Senior official’s dismissal raises suspicions in Westminster
Mark Carney is to be interrogated by MPs because of the refusal by the Bank of England to talk about the forex-rigging affair their senior official is highly connected to. The latter was fired a day before an independent review was published, criticizing him for what he did.
A chief forex dealer of the Bank, Martin Mallett, was reportedly dismissed for severe misconduct that “isn’t connected to the affair in any way”. This sounds weird while six global banks are about to pay £3 billion fines for their attempts to manipulate foreign exchange benchmarks.
A report by Lord Grabiner that was published yesterday put Mr Mallett under critique. He didn’t raise suspicions on the strange behaviour within the forex market that processes about $5 trillion in one day. Still, Threadneedle Street said the fail of the chief forex dealer isn’t connected with this firing in any way.
The Bank only said that Mr Mallett violated some internal policies of the institution.

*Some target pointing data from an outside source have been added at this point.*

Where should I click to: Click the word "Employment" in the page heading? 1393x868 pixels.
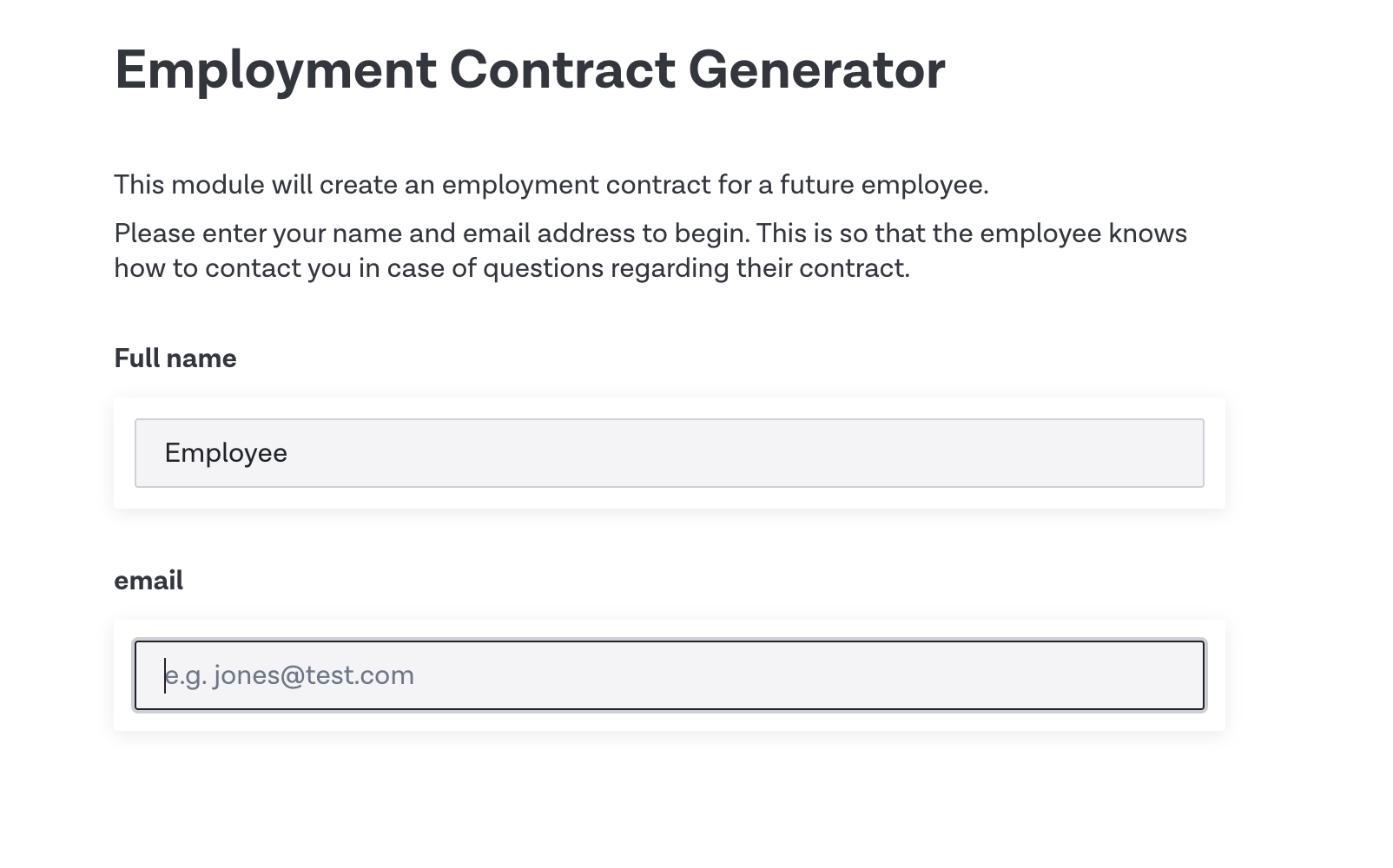click(275, 70)
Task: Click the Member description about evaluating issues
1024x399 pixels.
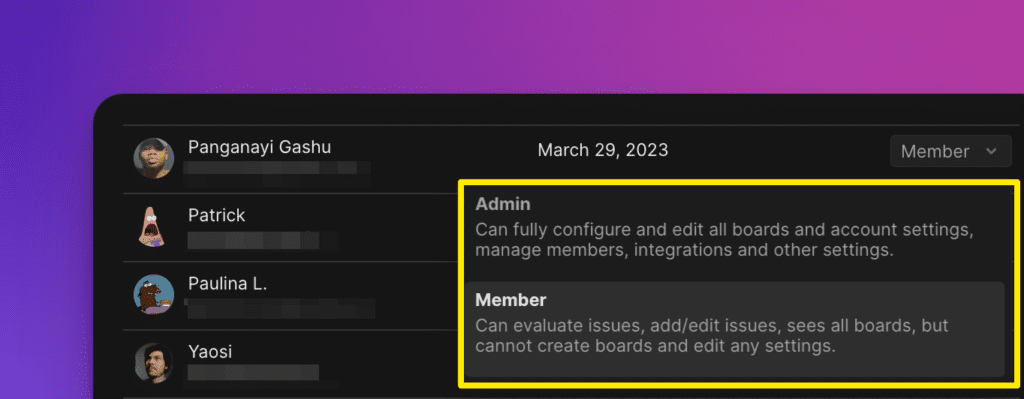Action: pyautogui.click(x=712, y=336)
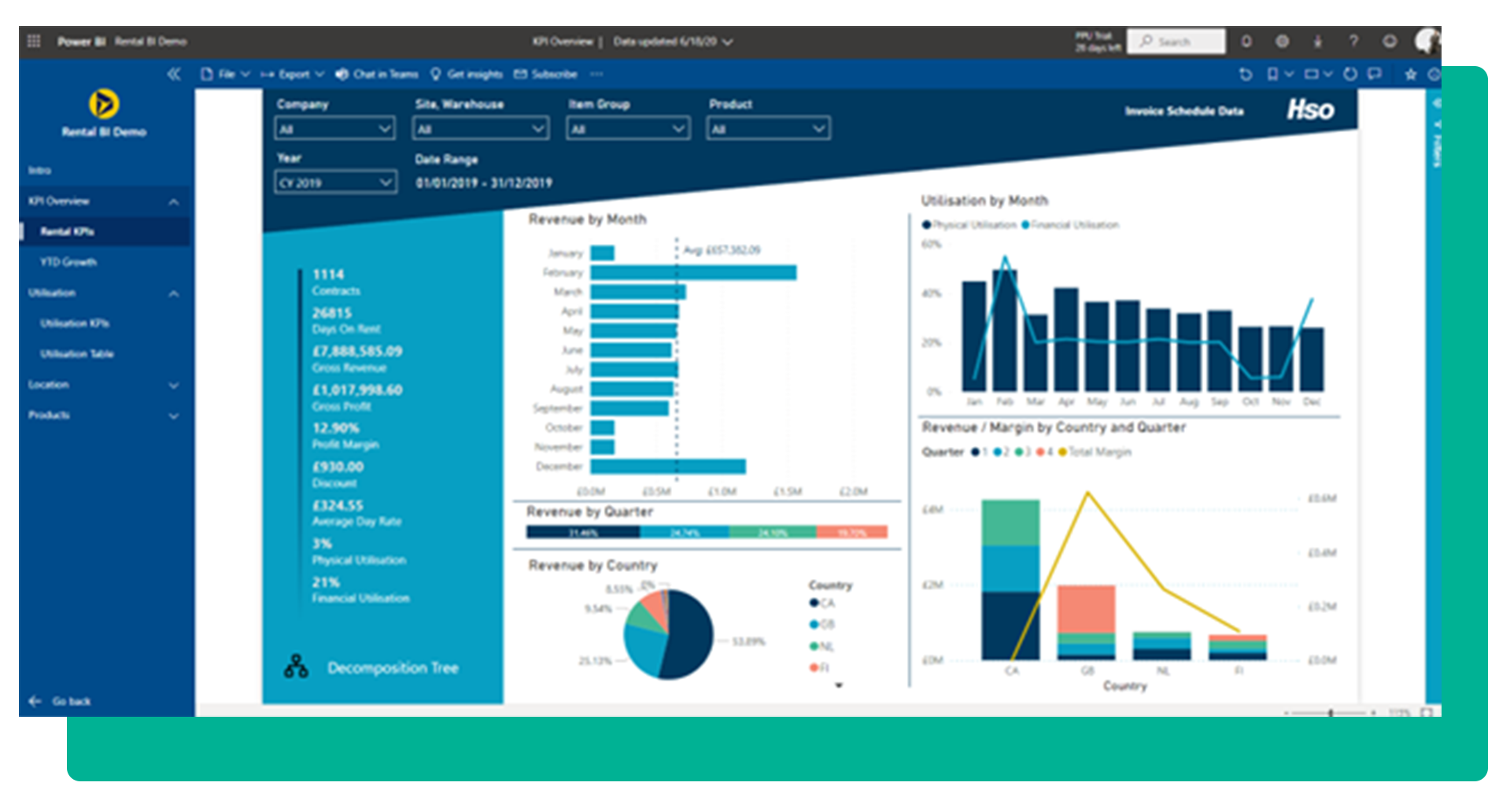
Task: Refresh the report visuals
Action: (1350, 74)
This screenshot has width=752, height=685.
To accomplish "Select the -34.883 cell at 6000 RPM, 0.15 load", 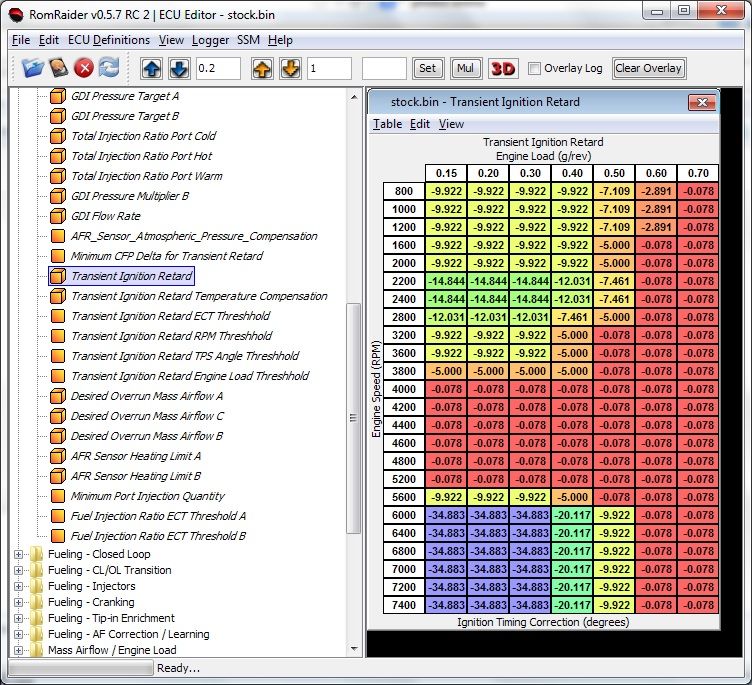I will 445,515.
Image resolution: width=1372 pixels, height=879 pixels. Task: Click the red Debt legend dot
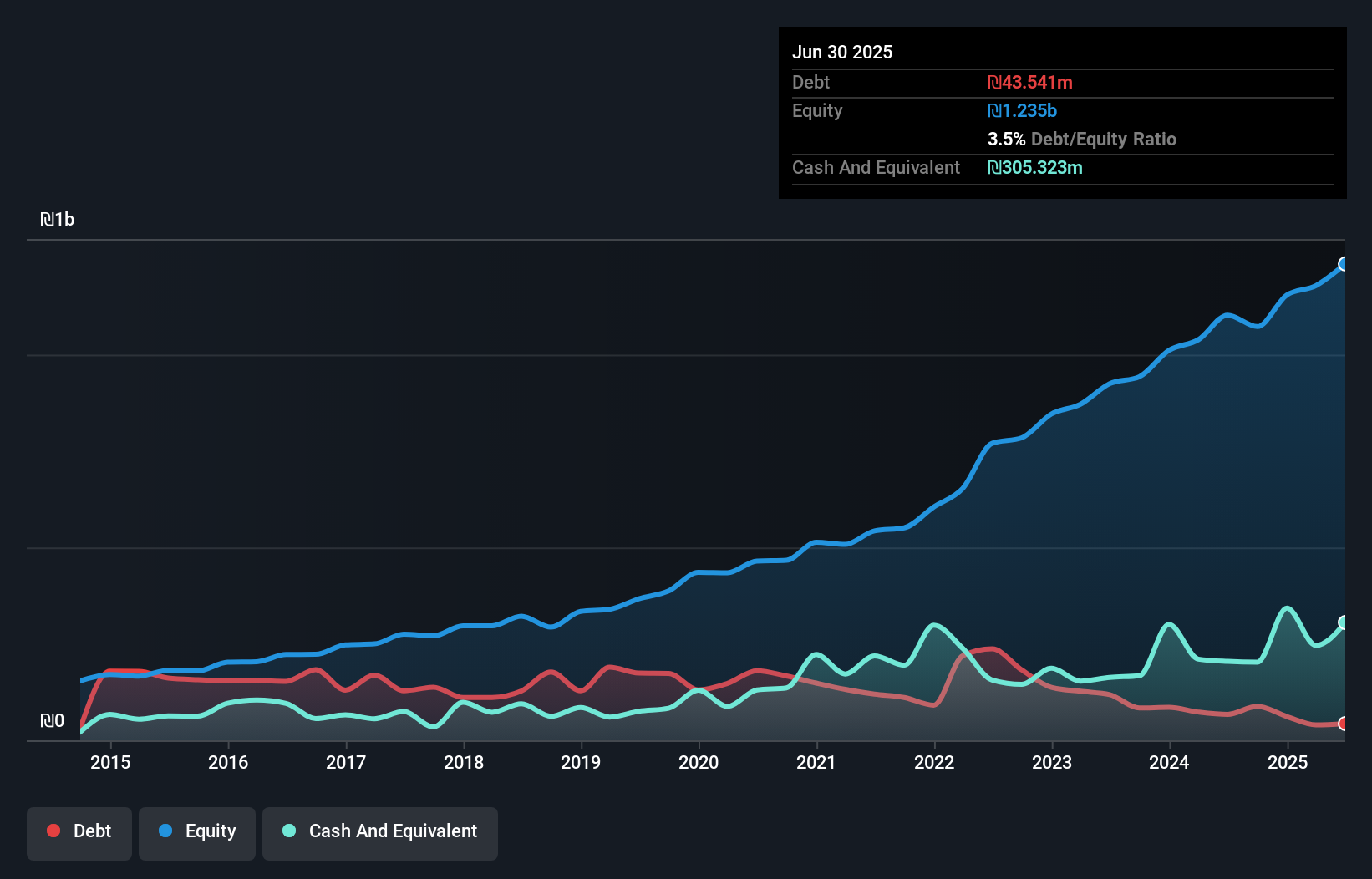(53, 831)
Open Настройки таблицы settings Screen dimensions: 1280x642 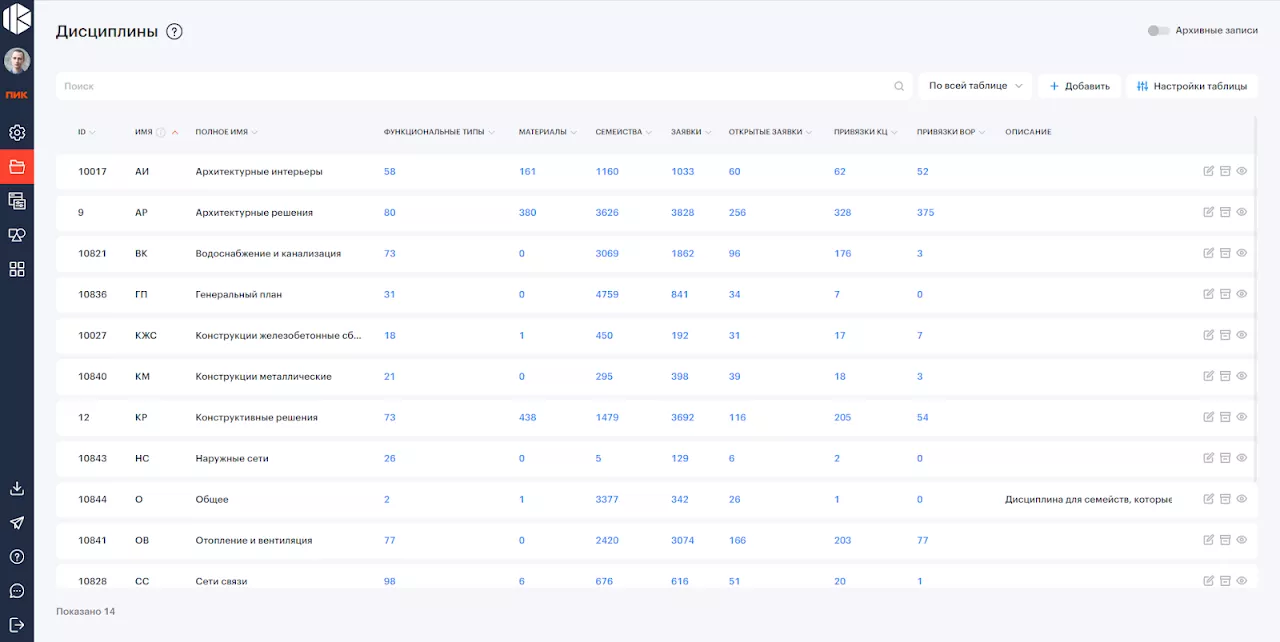pyautogui.click(x=1191, y=86)
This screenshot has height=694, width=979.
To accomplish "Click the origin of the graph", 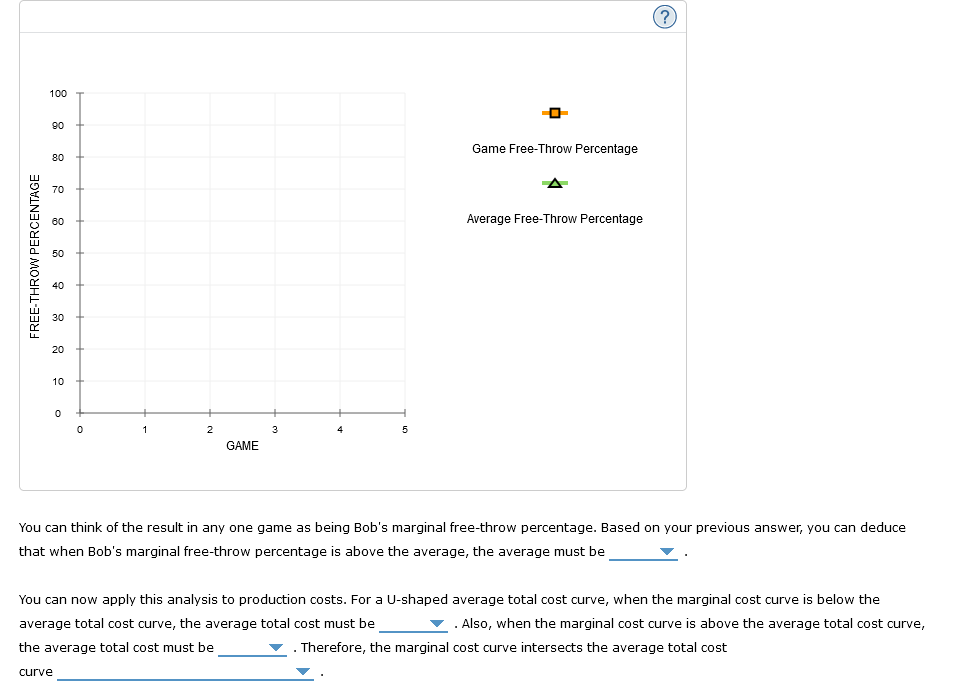I will (79, 413).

They say no more reasoning it with the privacy of the Bank.
That failed to satisfy MPs, who have in the past been critical of the lack of transparency at the Bank and its failure to grapple with City wrongdoing.
Andrew Tyrie, chairman of the Treasury select committee and former chairman of the Parliamentary Banking Standards Commission, told The Times: “I will be raising this issue with the governor when he comes before the committee in less than a fortnight.” It is the second time the Bank has been caught up in trading scandals. In 2012 its deputy governor at the time, Sir Paul Tucker, was accused of turning a blind eye to the manipulation of Libor interest rates and being too close to Bob Diamond, the Barclays chief at the time. He denied any wrongdoing but left the Bank last year.
Mr Mallett, the Bank’s chief forex dealer, was dismissed 24 hours before the findings of the Grabiner investigation, which yesterday found him guilty of an error of judgment in failing to escalate his concerns. In emails and recorded phone conversations going back to 2006, Mr Mallett repeatedly discussed suspicions about the possibility of collusion and improper behaviour in the forex market, but never raised his concern with his bosses or outside conduct regulators.
“This was an error of judgment for which he should be criticised,” Lord Grabiner said, adding, however, that Mr Mallett had not acted in bad faith.
The Bank revealed that Mr Mallett had been dismissed only in response to media inquiries, with officials insisting the timing of his departure was just a coincidence. The evidence for Mr Mallett’s unspecified misconduct was unearthed as a result of a trawl of documents, emails, phone recordings and chat-room transcripts instigated at the start of the Grabiner investigation.
As chief forex dealer Mr Mallett had general responsibility for buying and selling foreign currency for all government departments and helping them to hedge forex exposures. His desk was responsible for managing Treasury reserves being deployed to support the pound. It also gathered market intelligence to help Bank policymakers.
As part of this role, Mr Mallett went to dinners with bank forex traders, opening him up to suggestions he may have become too close. Internal Bank policies include rules on not profiting from information acquired in the course of Bank duties and not accepting excessive gifts or hospitality.
Mr Mallett has continued to be paid since his suspension in March, but will not receive a payoff. A 28-year veteran of the Bank, he is likely to have accumulated a large final-salary pension, which he would not forfeit in this case.